§ **読解用抜粋**:
◆ ◆ ◆ ◆ ◆
図2に、IABドナーおよびIABノードのハードウェア構成例を示す。IABドナーおよびIABノードは、一例において、プロセッサ201、ROM202、RAM203、記憶装置204、及び通信回路205を有する。IABドナーおよびIABノードでは、例えばROM202、RAM203及び記憶装置204のいずれかに記録された、上述のようなIABドナーおよびIABノードの各機能を実現するコンピュータが可読のプログラムがプロセッサ201により実行される。なお、プロセッサ201は、ASIC(特定用途向け集積回路)、FPGA(フィールドプログラマブルゲートアレイ)、DSP(デジタルシグナルプロセッサ)等の1つ以上のプロセッサによって置き換えられてもよい。
【0026】
IABドナーおよびIABノードは、例えばプロセッサ201により通信回路205を制御して、相手装置(IABドナー、IABノード、端末装置など)との間の通信を行う。なお、
図2では、IABドナーおよびIABノードは、1つの通信回路205を有するような概略図を示しているが、これに限られない。例えば、IABドナーは、IABノードや端末装置との通信用の通信回路と、他のIABドナーとの通信用の通信回路を有しうる。また、IABノードは、例えば、IABドナーとの通信用の通信回路と、他のIABノードや端末装置との通信用の通信回路とを有してもよい。
【0027】
図3に、IABドナーの機能構成例を示す。IABドナーは、例えば、ハンドオーバ対象特定部301、制御データ生成部302、制御データ多重化部303、制御データ分離部304、および、信号送受信部305を含んで構成される。なお、IABドナーは、これら以外の通常のIABドナーとしての機能を当然に果たすことができるように構成される。また、これらの機能構成の一部又は全部は、例えばプロセッサ201がROM202や記憶装置204に記憶されたプログラムを実行することにより実現されうる。また、この機能構成を実現する専用のハードウェアが用意されてもよい。また、例えば、通信回路205内に含まれるプロセッサが専用のプログラムを実行することによって、
図3の機能構成を実現してもよい。また、
図3の機能の一部が省略され、又は、
図3の機能が同様の能力を有する他の機能によって置き換えられてもよい。
◆ ◆ ◆ ◆ ◆
§ **記録情報**:
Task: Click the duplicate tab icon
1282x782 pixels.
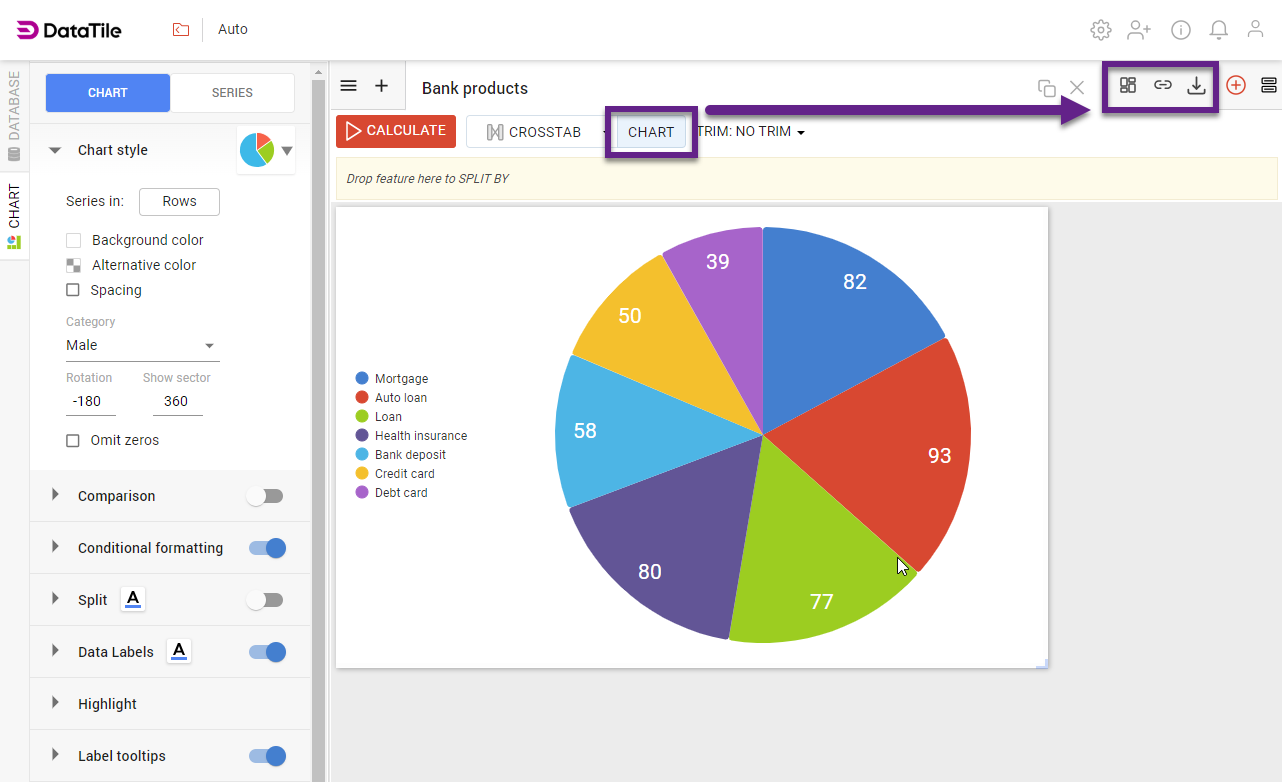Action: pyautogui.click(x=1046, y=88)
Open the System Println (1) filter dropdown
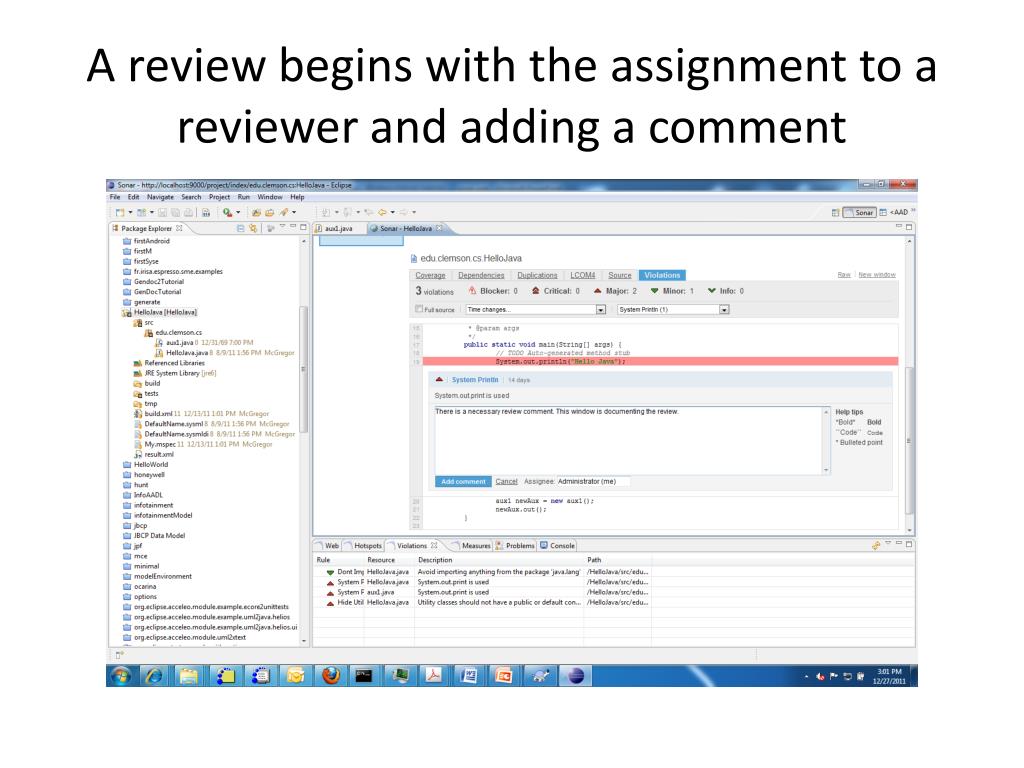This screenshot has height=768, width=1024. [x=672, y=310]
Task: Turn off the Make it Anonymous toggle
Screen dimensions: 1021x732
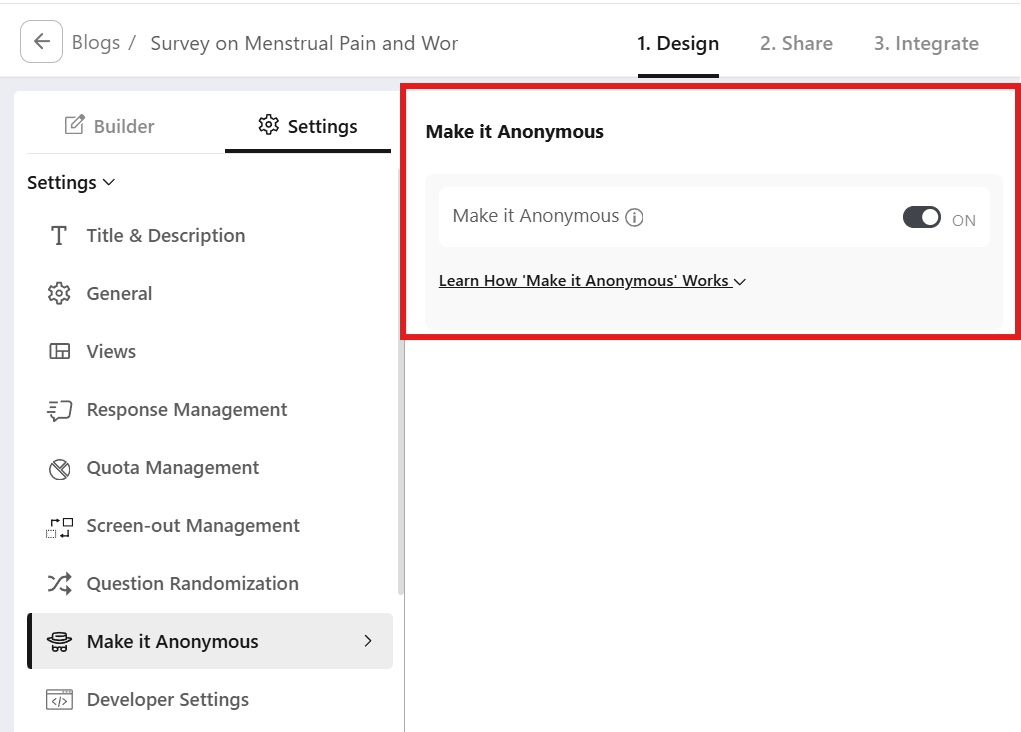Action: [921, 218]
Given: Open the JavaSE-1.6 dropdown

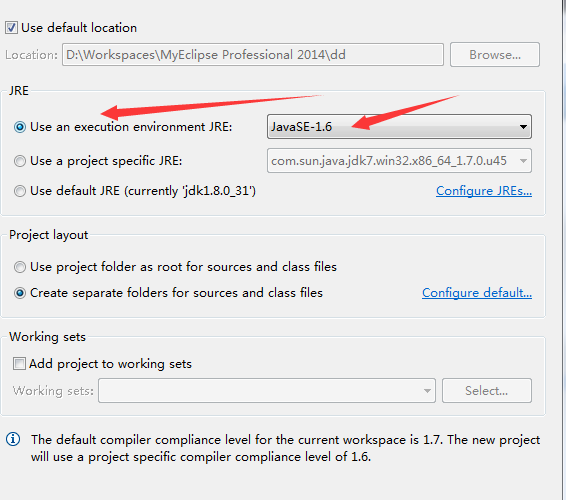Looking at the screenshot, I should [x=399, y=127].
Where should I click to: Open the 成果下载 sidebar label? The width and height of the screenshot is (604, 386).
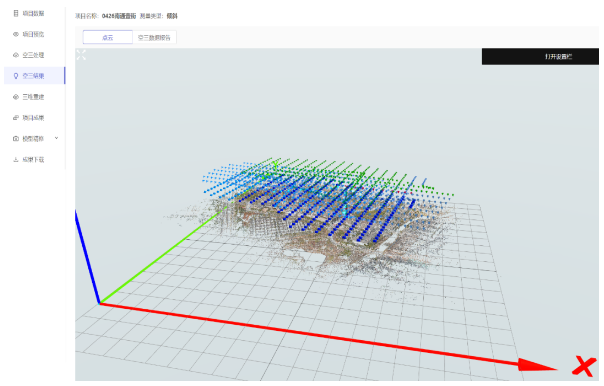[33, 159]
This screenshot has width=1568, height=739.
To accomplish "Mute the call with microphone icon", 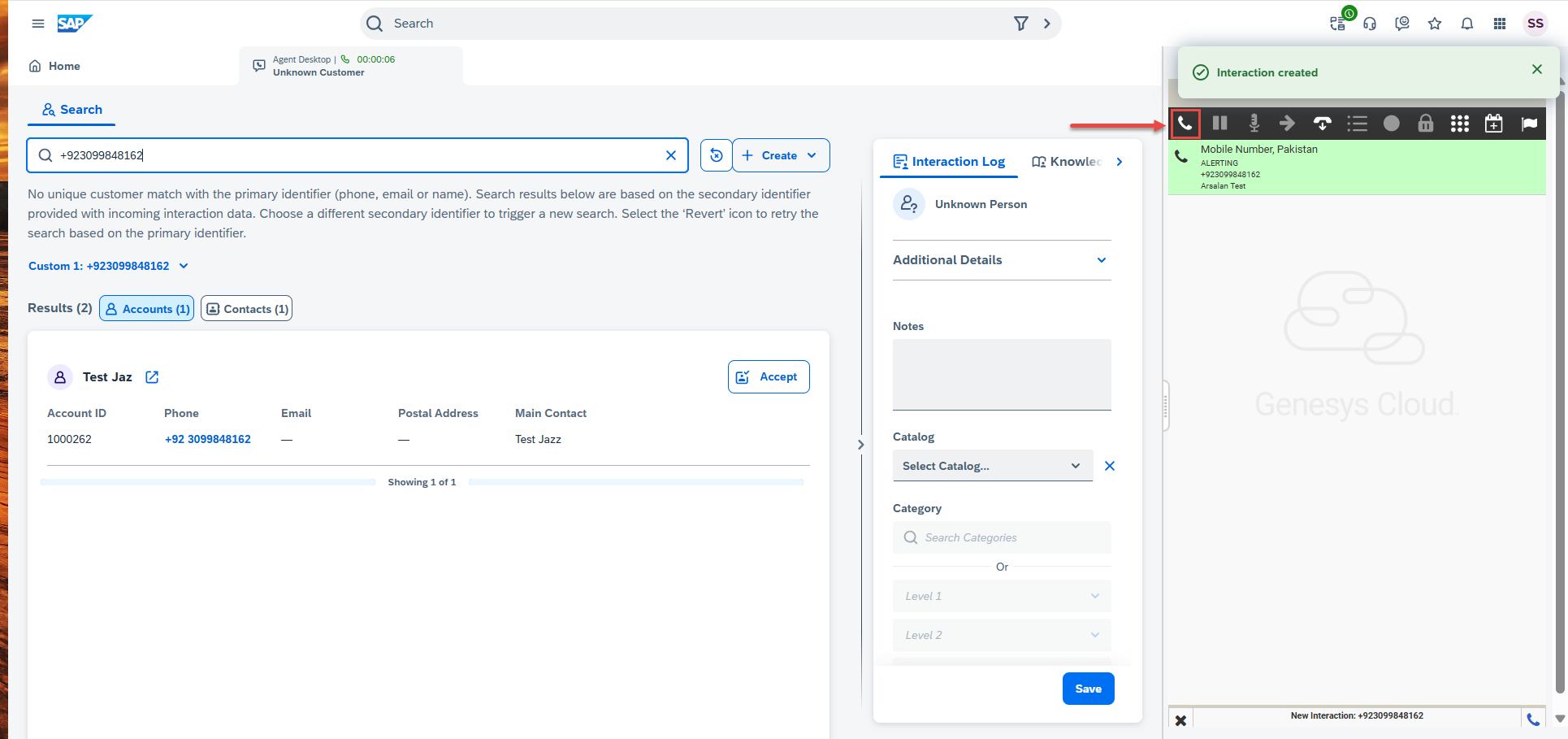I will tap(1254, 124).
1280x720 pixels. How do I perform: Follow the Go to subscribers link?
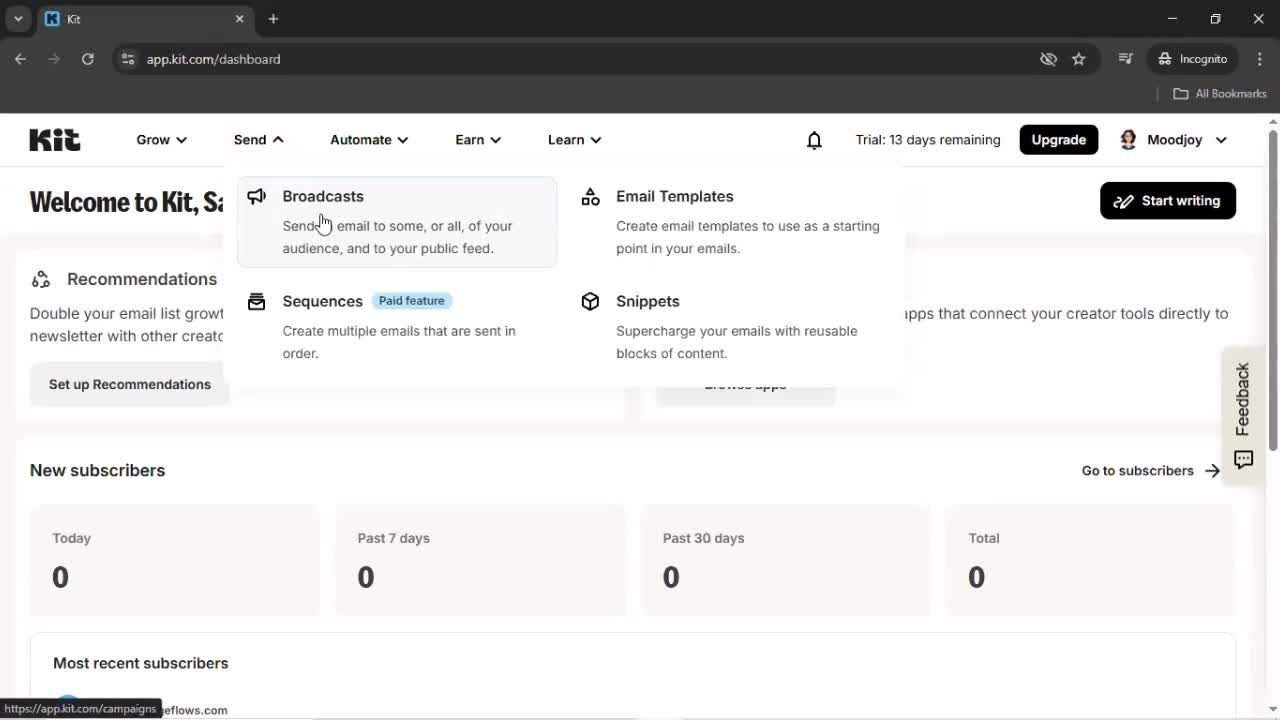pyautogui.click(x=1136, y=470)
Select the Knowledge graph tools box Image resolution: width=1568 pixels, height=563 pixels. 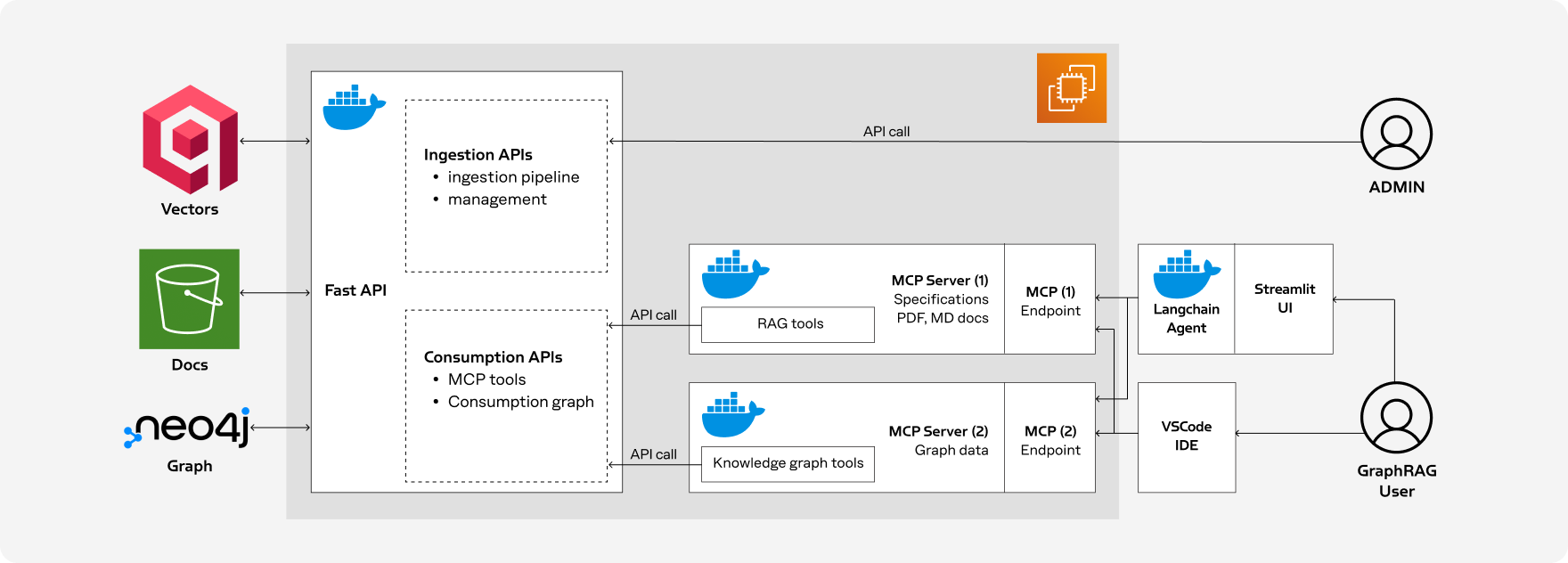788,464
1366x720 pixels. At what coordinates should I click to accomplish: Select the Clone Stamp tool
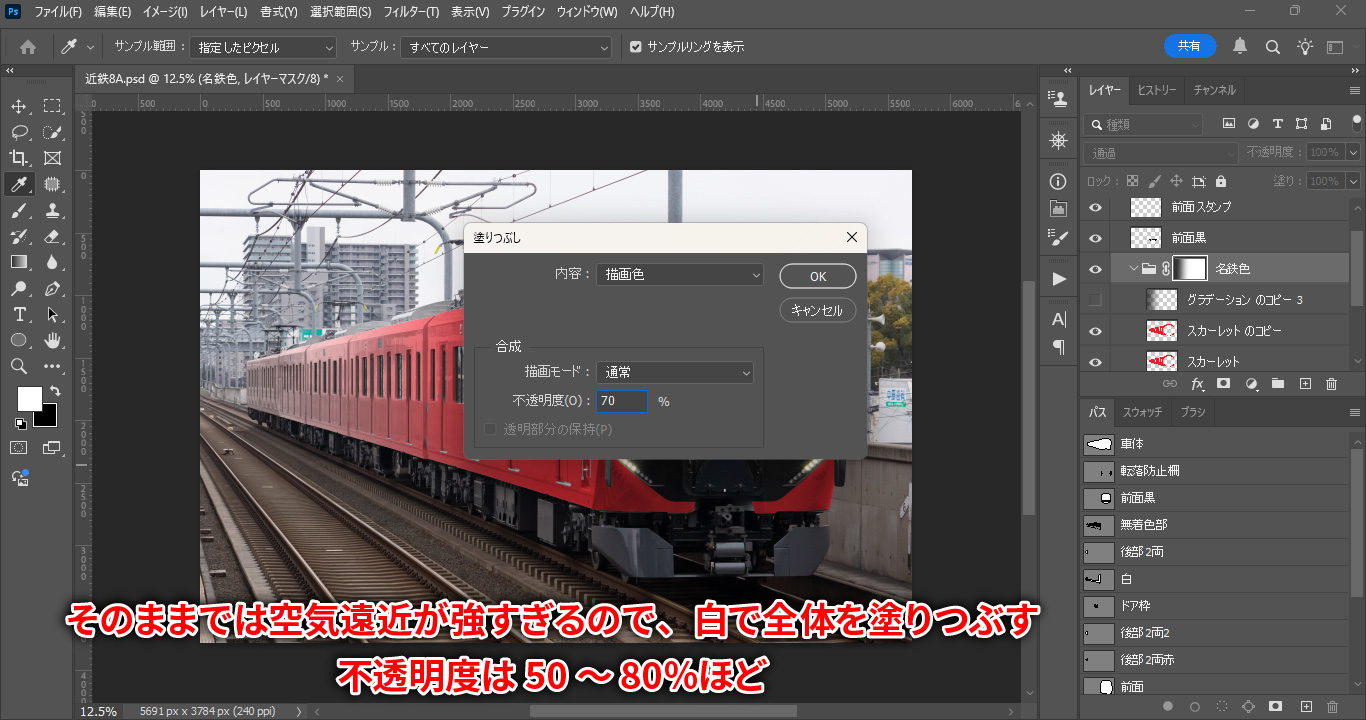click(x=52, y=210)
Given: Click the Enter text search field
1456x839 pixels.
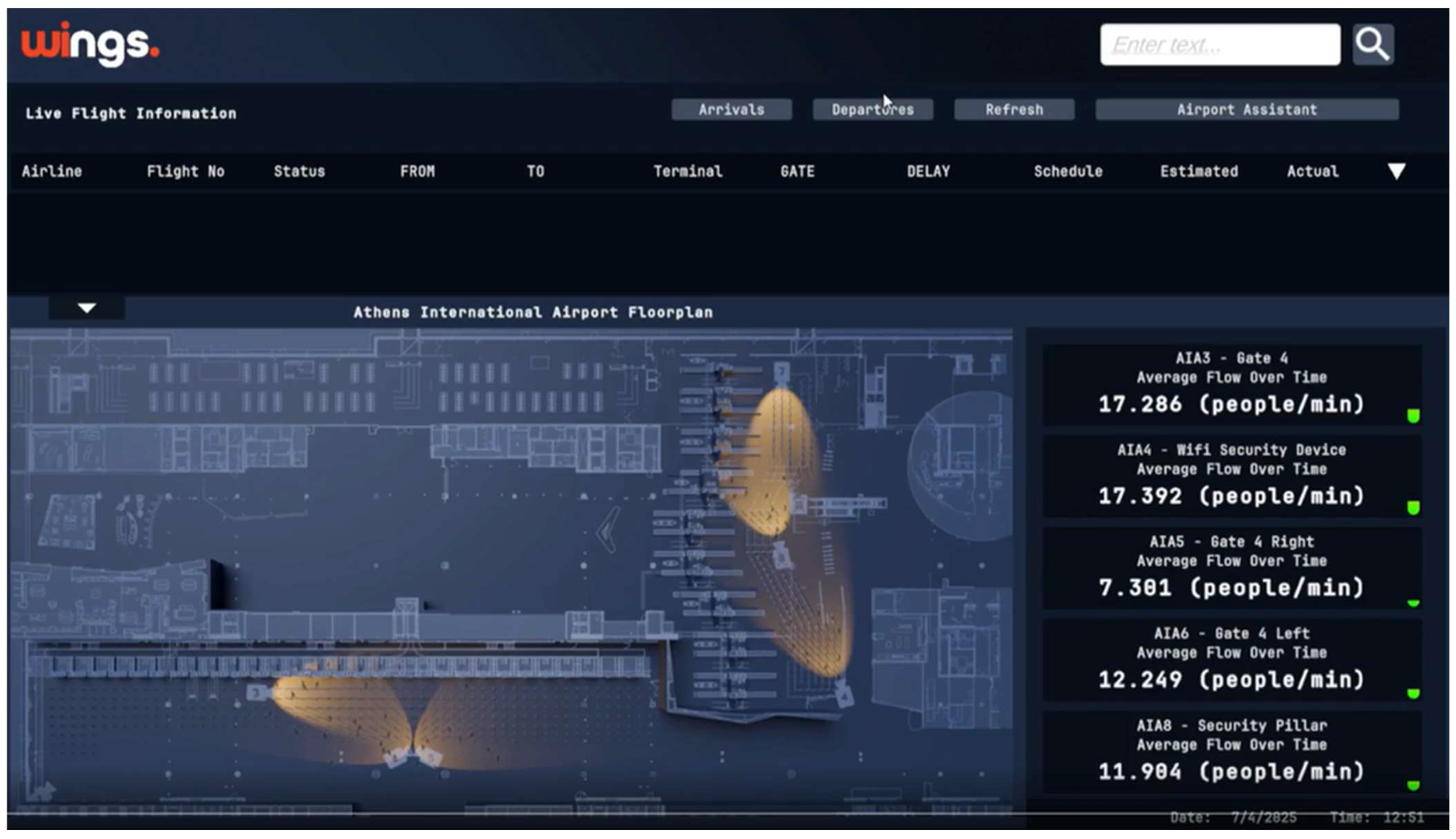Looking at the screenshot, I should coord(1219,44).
◆ ◆ ◆ ◆ ◆
§ **指示文 1**:
読解用抜粋について、次の問いに答えてください。
(a) プロセッサ201を置き換えうるものとして挙げられている三種類のプロセッサは何ですか。
(b) 「相手装置」の例として括弧内に挙げられているものは何ですか。
(c) 図3のIABドナーの機能構成例で、最初に挙げられている部は何ですか。
§ **指示文 2**: リストの冒頭から「Looking at the screenshot, I should [x=399, y=127].」を含む行までの部分（両端を含む）を、「番号」と「内容」の二列からなるMarkdownの表に整形してください。番号には通し番号を振り、空行は除き、画像は含めないでください。

§ **課題の解答 1**:
(a) ASIC（特定用途向け集積回路）、FPGA（フィールドプログラマブルゲートアレイ）、DSP（デジタルシグナルプロセッサ）
(b) IABドナー、IABノード、端末装置
(c) ハンドオーバ対象特定部

§ **課題の解答 2**:
| 番号 | 内容 |
|---|---|
| 1 | Task: Click the duplicate tab icon |
| 2 | 1282x782 pixels. |
| 3 | Action: pyautogui.click(x=1046, y=88) |
| 4 | Open the System Println (1) filter dropdown |
| 5 | This screenshot has height=768, width=1024. [x=672, y=310] |
| 6 | Task: Turn off the Make it Anonymous toggle |
| 7 | Screen dimensions: 1021x732 |
| 8 | Action: [921, 218] |
| 9 | Given: Open the JavaSE-1.6 dropdown |
| 10 | Looking at the screenshot, I should [x=399, y=127]. |